» **Consignes**:
#1 Dans le portrait de Stéphanie Pécourt, quelle fonction sa mère, Christiane Vienne, a-t-elle exercée entre 2004 et 2007 ?
#2 Quels écrivains le portrait de Stéphanie Pécourt mentionne-t-il ? Nommez-les tous.
#3 Poursuivez le portrait de Stéphanie Pécourt à partir de sa dernière phrase.

» **Article**:

**********

Portrait de Stéphanie Pécourt directrice des Halles Saint-Géry (à publier)

Stéphanie Pécourt © philippe cornet
Philippe Cornet
Philippe Cornet Journaliste musique

Comment une (ex-)fan de Cure mouscronnoise revitalise les Halles Saint-Géry grâce à une programmation transversale qui entend rassembler les publics. Démonstration avec Nova XX, festival de création digitale féminine.

« Vous savez que moins de 20 % des créateurs des start-up – champ où l’homme, blanc et occidental, règne toujours en maître – sont actuellement des femmes ? Mais les premières à reproduire ces dysfonctionnements, c’est nous justement, par notre manque de capacité à exiger et à revendiquer l’égalité dans un système dominé par les comportements masculins. Cela ne veut pas dire que je m’inscris dans l’actuelle hystérie collective à la #balancetonporc, mais disons que les déterminismes sont encore présents.  » La discussion avec Stéphanie Pécourt démarre sur le sens du féminisme contemporain… Et pourquoi pas ? Même si la native de Mouscron – février 1979 – avoue s’être un jour évanouie, en pure groupie, alors que Robert Smith, le chanteur bariolé de rouge à lèvres de Cure, s’approchait d’elle. Quel rapport ? La gestion des émotions que la trentenaire, en robe verte et bottillons pimpants, retient d’une jeunesse mélangée et gothique. Membre d’une fratrie de neuf enfants, la jeune femme cumule des racines belges, hexagonales et algériennes. Son père, parisien, a bénéficié d’une ascension sociale via une usine de Comines, France, liée à notre spéculoos national. Sa maman, Christiane Vienne, femme politique PS et ministre wallonne de la Santé entre 2004 et 2007, complète ce tableau d’un milieu qui a soif d’ouverture.

Parler du patrimoine, ce n’est pas être régionaliste mais être une agora.

Diplômée d’un master en sociologie de l’ULB et d’un autre en crimino à l’UCL, la Bruxelloise d’adoption s’avoue  » allergique aux dogmes et aux corporations « .Tendance anar plutôt que Di Rupo, fan de l’auteur de science-fiction Philip K. Dick et du groupe Cure, mariée à 21 ans et assez vite divorcée…  » J’ai été gothique jusqu’à l’âge de 22 ans à peu près, sourit-elle. J’étais fanatique de poésie et vouais un culte immodéré à Baudelaire et à la littérature allemande à la Hölderlin, trimballant une mélancolie profonde et un comportement assez radical. D’ailleurs, je n’ai pas abandonné l’amour du genre fictionnel, celui d’un Lewis Carroll : si rien n’a de sens, tout est donc permis.  »

**********

» **Données enregistrées**:
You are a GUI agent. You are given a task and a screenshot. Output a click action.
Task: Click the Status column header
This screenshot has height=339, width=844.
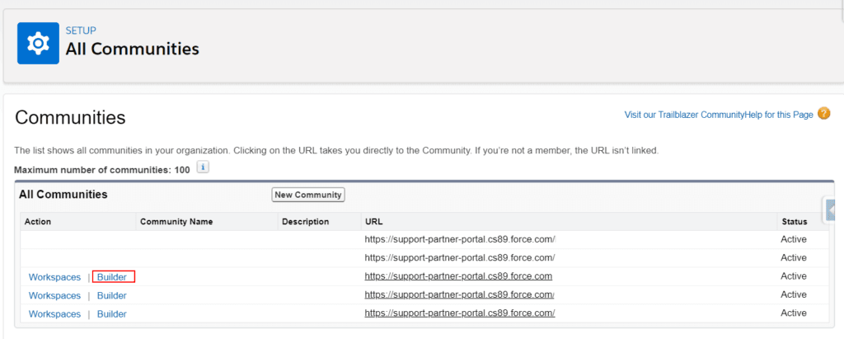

**********

» **Réponses rédigées**:
#1 Ministre wallonne de la Santé.

#2 Philip K. Dick, Baudelaire, Hölderlin et Lewis Carroll.

#3
A l’automne 2016, Stéphanie Pécourt est embauchée comme directrice des Halles Saint-Géry, ancienne institution maraîchère bruxelloise de la fin du xixe siècle. Après une décennie comme responsable de l’Agence Wallonie-Bruxelles, secteur théâtre et danse, et l’expérience plus underground du Belgian Artistic District – squat géant culturel près du canal -, la voilà au coeur d’une capitale 2.0. Le lieu appartient à la Région depuis 1999 et la jeune femme y insuffle une approche personnelle.  » Il faut qu’on soit ambassadeur du patrimoine et de ce qui distingue Bruxelles : cela passe aussi par une vision hybride dans les propositions culturelles. Parler du patrimoine, ce n’est pas être régionaliste mais être une agora, un des seuls endroits de la ville ouvert sept jours sur sept et entièrement gratuit, sur trois niveaux. Un touriste va pouvoir y côtoyer un étudiant en art ou en audiovisuel : les Halles sont une sorte d’îlot utopique avec une polymorphie d’offres.  » Un vent alternatif caresse donc la vieille structure modernisée, à deux minutes du critiqué piétonnier bruxellois : cinq permanents, Stéphanie comprise, font tourner les missions  » élastiques « , brassant des parfums d’avant-garde, un regard urbain – l’actuelle expo consacrée à la forêt de Soignes -comme la réalité des ados de l’athénée voisin, Léon Lepage.  » Avec eux et d’autres, on pose la question de la diversité, explique-t-elle. On propose le champ des possibles, dans une version ouverte aux contre-courants, voire à l’iconoclaste, et certainement à la transversalité.  » C’est aussi l’esprit de Nova XX, festival qui, ce mois-ci, ouvre les Halles Saint-Géry aux créatrices d’art digital, montrant  » l’innovation scientifique, technologique et numérique en mode féminin, à l’aube de la quatrième révolution industrielle « . De quoi plaire à Marie Curie – que Stéphanie cite – comme à ses descendantes.

Nova XX, Halles Saint-Géry, à 1000 Bruxelles, hallessaintgery.be Du 9 au 30 décembre.

BIO EXPRESS

Février 1979. Naissance à Mouscron.

1998. Déménage à Bruxelles.

2004. Prend la direction de l’Agence Wallonie-Bruxelles, secteur Théâtre-Danse.

2014. Crée le Belgian Artistic District, squat culturel près du canal bruxellois.

2016. Devient directrice des Halles Saint-Géry.